**What is needed**:
What does the production environment description below use as its example of a production environment 100 throughout?

**Article**:
* * * * * * * * *
FIG. 1 is a block diagram illustrating a production environment 100, according to aspects of the present disclosure. A production environment 100 can include multiple systems, such as, and not limited to, a production dispatcher system 103, manufacturing equipment 112 (e.g., manufacturing tools, automated devices, etc.), a client device 114, a predictive system 116 (e.g., to generate predictive data such as dispatching decisions, to provide model or agent adaptation, to use a knowledge base, etc.) and one or more computer integrated manufacturing (CIM) systems 101. Examples of a production environment 100 can include, and are not limited to, a manufacturing plant, a fulfillment center, etc. For brevity and simplicity, a substrate fabrication facility is used as an example of a production environment 100 throughout this description.
* * * * * * * * *
**Dataset excerpt**:
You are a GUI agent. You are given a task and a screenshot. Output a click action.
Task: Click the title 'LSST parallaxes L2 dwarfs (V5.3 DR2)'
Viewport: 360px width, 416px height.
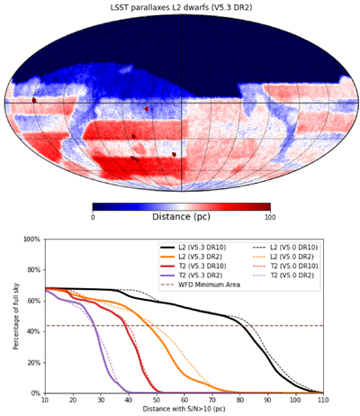click(181, 7)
* * * * * * * * *
**The solution**:
A substrate fabrication facility.